***** SUPPLIED ENTRIES *****

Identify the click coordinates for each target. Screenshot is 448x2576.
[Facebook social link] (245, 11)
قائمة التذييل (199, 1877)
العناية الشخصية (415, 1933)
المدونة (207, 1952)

*****

### AIM OF THE EXERCISE
All lines from the one containing "[Facebook social link] (245, 11)" through the end of the listing above are to be restated word for word, and no others.

### THE COMPLETED TASK
[Facebook social link] (245, 11)
قائمة التذييل (199, 1877)
العناية الشخصية (415, 1933)
المدونة (207, 1952)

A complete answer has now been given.